Dans la moitié sud, la situation s’est récemment dégradée mais l’état des sols demeure plus proche de la normale, sauf dans l’Aude, les Pyrénées-Orientales, la Corse et localement dans les Alpes, où la sécheresse est plus marquée. A l’échelle hexagonale, la situation est pour l’heure loin d’atteindre les records de 2022, mais elle reste à surveiller car Météo France prévoit un scénario plus chaud et plus sec que la normale de juillet à septembre.

«L’été 2025 est l’été de tous les dangers», avertissait vendredi 4 juillet le ministère de la Transition écologique. Et notamment pour les incendies. Dans le bassin méditerranéen, la chaleur persistante, le manque d’humidité et le vent forment en effet un cocktail potentiellement explosif pour les feux. L’Aude, le Var et les Bouches-du-Rhône présentent un risque de feux maximal (rouge) ce lundi, et mardi le Vaucluse sera également concerné. Météo France précise que «les conditions météorologiques rendent le risque de départ et de propagation de feux de forêt et de végétation très élevé». Par précaution, l’accès à plusieurs massifs forestiers est désormais interdit dans ces départements.

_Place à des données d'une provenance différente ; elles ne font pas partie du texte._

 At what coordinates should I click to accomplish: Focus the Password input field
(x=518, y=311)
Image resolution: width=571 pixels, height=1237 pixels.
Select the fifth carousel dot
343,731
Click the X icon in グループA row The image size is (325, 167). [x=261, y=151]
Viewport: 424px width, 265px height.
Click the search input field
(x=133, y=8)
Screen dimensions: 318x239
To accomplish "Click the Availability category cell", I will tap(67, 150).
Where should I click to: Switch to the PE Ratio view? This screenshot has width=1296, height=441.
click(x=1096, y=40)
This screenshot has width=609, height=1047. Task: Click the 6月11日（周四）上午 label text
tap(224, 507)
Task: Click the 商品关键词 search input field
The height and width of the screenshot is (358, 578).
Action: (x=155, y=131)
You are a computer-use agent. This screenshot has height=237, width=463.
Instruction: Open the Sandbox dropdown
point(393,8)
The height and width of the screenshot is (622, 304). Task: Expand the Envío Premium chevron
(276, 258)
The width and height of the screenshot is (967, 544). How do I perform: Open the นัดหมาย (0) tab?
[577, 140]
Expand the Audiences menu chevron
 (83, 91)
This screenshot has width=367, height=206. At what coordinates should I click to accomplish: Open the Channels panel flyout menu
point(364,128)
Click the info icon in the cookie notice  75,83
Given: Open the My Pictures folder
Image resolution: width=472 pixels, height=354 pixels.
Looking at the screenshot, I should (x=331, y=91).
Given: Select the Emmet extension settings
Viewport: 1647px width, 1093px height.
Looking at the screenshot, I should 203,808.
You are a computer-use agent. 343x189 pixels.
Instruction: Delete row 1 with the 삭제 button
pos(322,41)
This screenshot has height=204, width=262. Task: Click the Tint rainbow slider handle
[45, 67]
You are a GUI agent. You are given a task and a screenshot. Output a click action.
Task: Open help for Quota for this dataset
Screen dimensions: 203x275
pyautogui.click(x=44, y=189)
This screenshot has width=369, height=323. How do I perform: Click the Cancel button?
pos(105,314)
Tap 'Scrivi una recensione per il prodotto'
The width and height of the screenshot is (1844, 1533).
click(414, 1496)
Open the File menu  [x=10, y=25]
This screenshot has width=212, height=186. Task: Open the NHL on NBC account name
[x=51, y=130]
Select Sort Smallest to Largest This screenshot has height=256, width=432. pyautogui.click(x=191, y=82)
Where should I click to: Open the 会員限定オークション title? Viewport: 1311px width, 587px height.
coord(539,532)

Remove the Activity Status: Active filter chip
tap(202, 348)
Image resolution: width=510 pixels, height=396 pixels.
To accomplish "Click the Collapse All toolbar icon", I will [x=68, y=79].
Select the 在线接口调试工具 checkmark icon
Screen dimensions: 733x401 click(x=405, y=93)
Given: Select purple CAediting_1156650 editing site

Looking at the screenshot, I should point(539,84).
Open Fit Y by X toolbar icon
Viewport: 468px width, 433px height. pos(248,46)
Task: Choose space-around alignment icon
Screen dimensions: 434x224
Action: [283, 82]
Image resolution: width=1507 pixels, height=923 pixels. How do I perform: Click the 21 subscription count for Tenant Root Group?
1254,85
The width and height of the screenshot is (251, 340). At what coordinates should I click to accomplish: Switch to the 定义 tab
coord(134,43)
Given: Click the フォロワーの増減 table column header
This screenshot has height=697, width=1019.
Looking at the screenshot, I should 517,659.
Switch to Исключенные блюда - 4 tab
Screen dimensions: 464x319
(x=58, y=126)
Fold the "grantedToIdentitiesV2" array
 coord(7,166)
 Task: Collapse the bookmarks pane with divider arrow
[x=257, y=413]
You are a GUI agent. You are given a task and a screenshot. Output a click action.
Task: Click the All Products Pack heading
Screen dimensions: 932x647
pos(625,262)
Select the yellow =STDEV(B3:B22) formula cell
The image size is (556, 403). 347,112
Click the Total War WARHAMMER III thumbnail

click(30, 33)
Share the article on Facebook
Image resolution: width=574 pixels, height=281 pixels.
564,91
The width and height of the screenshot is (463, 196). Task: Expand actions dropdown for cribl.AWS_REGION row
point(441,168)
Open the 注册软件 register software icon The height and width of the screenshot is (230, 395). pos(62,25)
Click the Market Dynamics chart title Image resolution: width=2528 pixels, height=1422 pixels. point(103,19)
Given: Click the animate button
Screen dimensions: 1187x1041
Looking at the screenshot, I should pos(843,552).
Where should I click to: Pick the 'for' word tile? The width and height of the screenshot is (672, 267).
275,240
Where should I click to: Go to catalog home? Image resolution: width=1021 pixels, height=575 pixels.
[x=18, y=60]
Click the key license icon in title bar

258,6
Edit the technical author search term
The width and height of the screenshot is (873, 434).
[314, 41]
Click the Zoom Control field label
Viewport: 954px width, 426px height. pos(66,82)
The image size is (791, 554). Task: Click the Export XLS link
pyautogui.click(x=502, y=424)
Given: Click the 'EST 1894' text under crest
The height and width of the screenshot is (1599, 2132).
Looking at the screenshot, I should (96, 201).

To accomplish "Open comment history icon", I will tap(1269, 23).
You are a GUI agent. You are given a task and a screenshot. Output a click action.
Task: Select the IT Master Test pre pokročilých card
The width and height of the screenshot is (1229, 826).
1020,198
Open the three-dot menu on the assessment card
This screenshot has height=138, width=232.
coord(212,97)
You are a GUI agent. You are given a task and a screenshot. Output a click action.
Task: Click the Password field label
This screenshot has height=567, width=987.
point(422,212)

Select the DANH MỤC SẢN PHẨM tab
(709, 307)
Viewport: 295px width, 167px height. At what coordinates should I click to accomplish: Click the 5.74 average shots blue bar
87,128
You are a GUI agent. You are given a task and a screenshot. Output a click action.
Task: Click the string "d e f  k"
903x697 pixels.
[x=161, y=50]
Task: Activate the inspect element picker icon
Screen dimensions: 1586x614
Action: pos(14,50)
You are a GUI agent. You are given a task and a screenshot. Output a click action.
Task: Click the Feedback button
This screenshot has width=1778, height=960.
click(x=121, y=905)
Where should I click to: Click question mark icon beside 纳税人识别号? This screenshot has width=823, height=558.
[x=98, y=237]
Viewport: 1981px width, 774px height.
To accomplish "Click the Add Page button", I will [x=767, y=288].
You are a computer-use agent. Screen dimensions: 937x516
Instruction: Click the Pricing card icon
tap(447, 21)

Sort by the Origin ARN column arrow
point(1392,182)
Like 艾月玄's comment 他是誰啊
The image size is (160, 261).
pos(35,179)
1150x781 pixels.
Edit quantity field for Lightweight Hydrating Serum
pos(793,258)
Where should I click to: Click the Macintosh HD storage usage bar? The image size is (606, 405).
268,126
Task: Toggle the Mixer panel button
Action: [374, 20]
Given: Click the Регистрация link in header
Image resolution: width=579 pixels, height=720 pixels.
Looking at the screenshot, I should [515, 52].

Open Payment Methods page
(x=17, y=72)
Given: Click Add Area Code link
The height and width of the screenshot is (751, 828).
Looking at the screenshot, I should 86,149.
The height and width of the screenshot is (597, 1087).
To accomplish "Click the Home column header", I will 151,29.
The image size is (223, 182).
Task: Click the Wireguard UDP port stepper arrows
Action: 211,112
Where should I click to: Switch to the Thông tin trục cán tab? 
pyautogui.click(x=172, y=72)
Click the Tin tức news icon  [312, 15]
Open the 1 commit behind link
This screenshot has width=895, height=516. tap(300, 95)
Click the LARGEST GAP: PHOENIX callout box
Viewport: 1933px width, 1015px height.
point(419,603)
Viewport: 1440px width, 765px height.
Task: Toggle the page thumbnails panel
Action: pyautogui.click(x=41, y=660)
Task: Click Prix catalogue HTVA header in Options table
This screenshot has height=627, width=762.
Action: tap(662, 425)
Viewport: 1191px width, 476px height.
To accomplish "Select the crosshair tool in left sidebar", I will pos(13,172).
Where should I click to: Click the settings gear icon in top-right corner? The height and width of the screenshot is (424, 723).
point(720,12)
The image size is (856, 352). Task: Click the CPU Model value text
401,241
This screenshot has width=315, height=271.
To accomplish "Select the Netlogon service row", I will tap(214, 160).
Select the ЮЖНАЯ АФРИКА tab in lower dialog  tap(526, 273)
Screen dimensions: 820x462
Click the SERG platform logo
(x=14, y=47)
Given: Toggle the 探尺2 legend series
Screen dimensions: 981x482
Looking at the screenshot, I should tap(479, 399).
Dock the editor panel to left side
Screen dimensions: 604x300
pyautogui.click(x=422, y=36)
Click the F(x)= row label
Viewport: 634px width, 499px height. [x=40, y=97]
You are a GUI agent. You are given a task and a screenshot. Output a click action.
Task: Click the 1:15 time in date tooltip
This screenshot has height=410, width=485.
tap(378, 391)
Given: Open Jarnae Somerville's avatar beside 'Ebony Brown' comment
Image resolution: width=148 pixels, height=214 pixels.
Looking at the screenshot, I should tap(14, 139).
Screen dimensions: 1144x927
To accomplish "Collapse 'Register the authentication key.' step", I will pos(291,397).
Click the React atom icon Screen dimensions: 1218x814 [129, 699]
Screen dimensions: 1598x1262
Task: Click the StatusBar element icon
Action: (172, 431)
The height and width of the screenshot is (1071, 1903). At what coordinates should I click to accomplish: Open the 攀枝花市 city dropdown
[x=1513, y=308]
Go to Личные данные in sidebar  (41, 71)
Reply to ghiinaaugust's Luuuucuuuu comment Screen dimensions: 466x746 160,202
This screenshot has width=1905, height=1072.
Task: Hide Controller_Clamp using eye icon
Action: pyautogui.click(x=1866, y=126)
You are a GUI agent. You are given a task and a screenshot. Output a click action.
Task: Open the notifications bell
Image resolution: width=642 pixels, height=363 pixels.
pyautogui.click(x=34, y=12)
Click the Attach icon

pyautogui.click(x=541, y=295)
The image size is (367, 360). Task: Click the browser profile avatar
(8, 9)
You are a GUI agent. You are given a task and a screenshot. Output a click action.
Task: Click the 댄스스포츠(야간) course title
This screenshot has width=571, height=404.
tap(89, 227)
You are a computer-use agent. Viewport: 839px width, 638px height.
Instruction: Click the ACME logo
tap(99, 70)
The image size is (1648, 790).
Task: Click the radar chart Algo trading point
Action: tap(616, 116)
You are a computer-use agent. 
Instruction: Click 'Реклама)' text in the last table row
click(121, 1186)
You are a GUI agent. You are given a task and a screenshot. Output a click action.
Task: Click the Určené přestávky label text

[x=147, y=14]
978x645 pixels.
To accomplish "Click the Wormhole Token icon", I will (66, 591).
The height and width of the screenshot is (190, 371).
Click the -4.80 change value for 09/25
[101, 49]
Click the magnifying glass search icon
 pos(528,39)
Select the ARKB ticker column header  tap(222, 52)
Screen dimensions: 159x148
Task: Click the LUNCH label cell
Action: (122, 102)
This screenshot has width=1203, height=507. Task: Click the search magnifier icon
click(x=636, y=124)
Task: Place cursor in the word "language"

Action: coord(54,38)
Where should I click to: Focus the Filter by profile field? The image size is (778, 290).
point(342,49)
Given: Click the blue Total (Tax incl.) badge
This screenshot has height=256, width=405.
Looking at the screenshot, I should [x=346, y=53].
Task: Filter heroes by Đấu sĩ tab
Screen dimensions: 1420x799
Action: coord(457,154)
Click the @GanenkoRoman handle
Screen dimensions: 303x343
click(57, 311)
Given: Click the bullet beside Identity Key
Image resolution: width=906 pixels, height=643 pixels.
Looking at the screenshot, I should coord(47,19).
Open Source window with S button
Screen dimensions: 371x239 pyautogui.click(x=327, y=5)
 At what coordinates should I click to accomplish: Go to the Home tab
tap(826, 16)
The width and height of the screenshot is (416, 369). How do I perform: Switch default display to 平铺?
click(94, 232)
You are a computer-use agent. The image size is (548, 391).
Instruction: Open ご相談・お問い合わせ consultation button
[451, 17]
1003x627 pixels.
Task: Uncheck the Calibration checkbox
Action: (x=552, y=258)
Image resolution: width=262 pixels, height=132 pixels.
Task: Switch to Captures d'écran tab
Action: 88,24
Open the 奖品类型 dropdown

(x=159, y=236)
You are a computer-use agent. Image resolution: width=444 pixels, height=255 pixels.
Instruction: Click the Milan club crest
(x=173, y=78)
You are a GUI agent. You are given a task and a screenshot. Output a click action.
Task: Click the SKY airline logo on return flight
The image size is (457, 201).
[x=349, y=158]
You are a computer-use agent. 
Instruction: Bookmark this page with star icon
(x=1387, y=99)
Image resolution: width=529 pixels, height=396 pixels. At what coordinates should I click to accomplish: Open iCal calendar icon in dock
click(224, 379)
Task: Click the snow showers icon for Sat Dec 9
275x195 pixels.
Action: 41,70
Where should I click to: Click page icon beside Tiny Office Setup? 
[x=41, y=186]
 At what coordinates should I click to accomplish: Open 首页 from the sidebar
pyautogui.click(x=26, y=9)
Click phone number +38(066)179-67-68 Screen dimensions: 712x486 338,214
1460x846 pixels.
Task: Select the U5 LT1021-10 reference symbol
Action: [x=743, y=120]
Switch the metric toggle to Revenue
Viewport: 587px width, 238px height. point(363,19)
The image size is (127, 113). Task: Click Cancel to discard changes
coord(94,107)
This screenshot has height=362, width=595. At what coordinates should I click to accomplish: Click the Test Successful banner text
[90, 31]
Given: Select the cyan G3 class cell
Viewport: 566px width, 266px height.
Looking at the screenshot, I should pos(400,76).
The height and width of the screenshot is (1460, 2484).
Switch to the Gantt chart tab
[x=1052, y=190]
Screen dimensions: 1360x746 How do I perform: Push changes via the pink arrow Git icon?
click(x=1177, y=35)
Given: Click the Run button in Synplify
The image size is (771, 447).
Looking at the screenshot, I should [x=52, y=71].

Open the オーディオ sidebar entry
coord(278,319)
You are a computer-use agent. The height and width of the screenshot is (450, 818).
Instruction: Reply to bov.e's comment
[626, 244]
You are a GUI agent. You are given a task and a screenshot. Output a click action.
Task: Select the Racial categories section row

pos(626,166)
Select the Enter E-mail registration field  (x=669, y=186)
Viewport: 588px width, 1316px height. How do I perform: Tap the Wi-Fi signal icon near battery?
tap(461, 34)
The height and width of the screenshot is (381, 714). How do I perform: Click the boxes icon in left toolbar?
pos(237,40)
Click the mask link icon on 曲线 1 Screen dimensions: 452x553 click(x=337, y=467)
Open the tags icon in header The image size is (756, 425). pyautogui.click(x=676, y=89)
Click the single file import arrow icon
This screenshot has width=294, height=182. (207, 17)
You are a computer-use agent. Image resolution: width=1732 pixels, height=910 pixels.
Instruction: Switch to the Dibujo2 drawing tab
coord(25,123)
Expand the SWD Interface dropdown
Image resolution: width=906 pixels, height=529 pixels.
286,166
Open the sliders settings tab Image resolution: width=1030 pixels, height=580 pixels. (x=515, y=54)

«Neuf incendies sur dix sont d’origine humaine, nous avons donc tous la capacité de les empêcher», rappelle Agnès Pannier-Runacher. Samedi 5 juillet, deux incendies d’ampleur dans l’Aude et l’Hérault, désormais maîtrisés par les pompiers, ont chacun parcouru 400 hectares. Ce lundi, un feu à proximité de campings à Fréjus (Var) a été rapidement fixé, tandis qu’un important incendie a vite progressé à proximité de Narbonne (Aude) dans l’après-midi. Les habitants sont appelés à se confiner chez eux, l‘A9 est coupée dans les deux sens et 1000 hectares de végétation asséchée avaient, vers 19 heures, été détruits.